I found this recipe years ago; before I ever tried Thai food. Last night I found this long-lost, untried recipe and printed it out. Today was a busy day, and while taking the bread out of the oven, I was shocked to see it was 1:00. I hadn't given a thought as to what to make for dinner, let alone take it from the freezer. I pulled out this recipe and - YES! it uses frozen chicken! I had everything except rice noodles, but we were going shopping after working out at the gym. This could work. I glanced at the clock. This would have to work. I pulled out the ingredients:
The recipe called for chicken breasts and cooks on low for 8 hours. I didn't have 8 hours; but I did have chicken tenders and adjusted the cooking time to 1 hour on high, then 4 1/2 on low. It turned out GREAT! A new go-to recipe, since I almost always have all the ingredients in the house.
Crock Pot Thai Chicken
1-1/2 pounds (about 4) boneless, skinless chicken breasts, individually frozen, still frozen
3/4 chunky salsa (any heat level)*
1/4 cup peanut butter
3 cloves garlic, minced
2 tablespoons lime juice
1 tablespoon soy sauce
1 teaspoon dried ground ginger
Hot cooked rice noodles (I substituted angel hair pasta - have you seen the price of rice noodles lately?)
1/4 cup chopped peanuts, optional
2 tablespoons chopped fresh cilantro (highly recommended)
* it will end up slightly less hot than the salsa used.
- Spray crock pot with non-stick.

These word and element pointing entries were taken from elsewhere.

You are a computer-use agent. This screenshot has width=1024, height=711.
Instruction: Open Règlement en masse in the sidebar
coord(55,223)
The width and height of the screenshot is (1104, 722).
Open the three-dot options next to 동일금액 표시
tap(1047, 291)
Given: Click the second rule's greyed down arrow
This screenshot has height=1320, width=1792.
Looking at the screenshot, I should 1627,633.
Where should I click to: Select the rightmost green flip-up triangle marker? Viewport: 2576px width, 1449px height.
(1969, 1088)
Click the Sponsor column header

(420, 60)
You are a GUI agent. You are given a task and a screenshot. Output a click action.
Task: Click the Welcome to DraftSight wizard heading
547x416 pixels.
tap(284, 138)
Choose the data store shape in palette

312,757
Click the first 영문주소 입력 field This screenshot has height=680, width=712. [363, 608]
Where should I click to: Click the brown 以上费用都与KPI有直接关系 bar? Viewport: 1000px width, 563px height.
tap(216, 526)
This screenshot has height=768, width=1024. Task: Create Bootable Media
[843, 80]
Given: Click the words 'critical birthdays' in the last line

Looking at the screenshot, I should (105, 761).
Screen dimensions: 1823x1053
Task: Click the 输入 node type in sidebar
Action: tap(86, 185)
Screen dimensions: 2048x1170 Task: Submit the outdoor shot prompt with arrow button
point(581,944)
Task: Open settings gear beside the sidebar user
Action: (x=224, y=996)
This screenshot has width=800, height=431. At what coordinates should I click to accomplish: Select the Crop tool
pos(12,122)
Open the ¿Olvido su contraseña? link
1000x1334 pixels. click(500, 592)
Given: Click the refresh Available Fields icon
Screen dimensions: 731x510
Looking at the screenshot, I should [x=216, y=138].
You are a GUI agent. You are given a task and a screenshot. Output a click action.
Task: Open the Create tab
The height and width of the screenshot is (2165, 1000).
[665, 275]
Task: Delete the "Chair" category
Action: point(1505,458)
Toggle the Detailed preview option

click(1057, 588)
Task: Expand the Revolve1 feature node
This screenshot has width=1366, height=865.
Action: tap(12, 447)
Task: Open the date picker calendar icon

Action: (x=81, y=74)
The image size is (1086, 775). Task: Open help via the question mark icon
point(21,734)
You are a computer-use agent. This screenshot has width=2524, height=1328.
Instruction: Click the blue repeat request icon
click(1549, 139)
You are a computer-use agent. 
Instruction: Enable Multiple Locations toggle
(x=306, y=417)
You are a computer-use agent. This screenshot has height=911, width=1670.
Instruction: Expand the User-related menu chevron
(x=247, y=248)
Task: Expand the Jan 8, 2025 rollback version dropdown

Place chicken in crock pot.
- Combine salsa, peanut butter, lime juice, soy sauce, ginger and garlic. It looks disgusting.
- Pour over chicken.
- Cook on low 8-9 hours or until chicken is done.
- Place on a mound of noodles on each plate, add a chicken breast (or 2 tenders). Spoon additional sauce over chicken. Garnish.
I forgot to garnish before taking the photo, we used cilantro and it is perfect. We didn't bother with the peanuts, because I couldn't find them in the fridge with all the garden vegetables in the way.
I served it with Garlic Green Beans, my own invention. Well, really it's a copycat of the beans served at Asian Cuisine's buffet. We keep going back for more, and more, and more - it's embarrassing.
Garlic Green Beans
serves 4-6 (or me and Walt)
2 lbs. fresh green beans, trimmed
8 cloves garlic, minced
1 Tablespoon olive oil
1 Tablespoon bacon drippings (or butter or additional oil)
1 teaspoon soy sauce
- Heat a large skillet or wok over medium heat. Add oil and drippings. When the oil is hot, add the garlic and immediately reduce the heat to low. Cook, stirring 2 minutes. You don't want the garlic to turn brown. It will get bitter and ruin the oil.
- Using a slotted spoon, remove the garlic and keep it for later. You now have garlic flavored oil.
- Increase the heat to medium-high, and add the green beans. Be careful of spatters.
- Using tongs, turn the green beans to coat with oil and allow all beans contact with the hot pan. Keep turning the beans for 5-7 minutes, or until beans start to change color slightly. Taste a bean and see if it's cooked to your liking. Some people like them crisper, some like them slightly wilted. Add the soy sauce and turn to coat.
- Remove from heat and add the reserved garlic, using tongs to turn the beans so it's well distributed.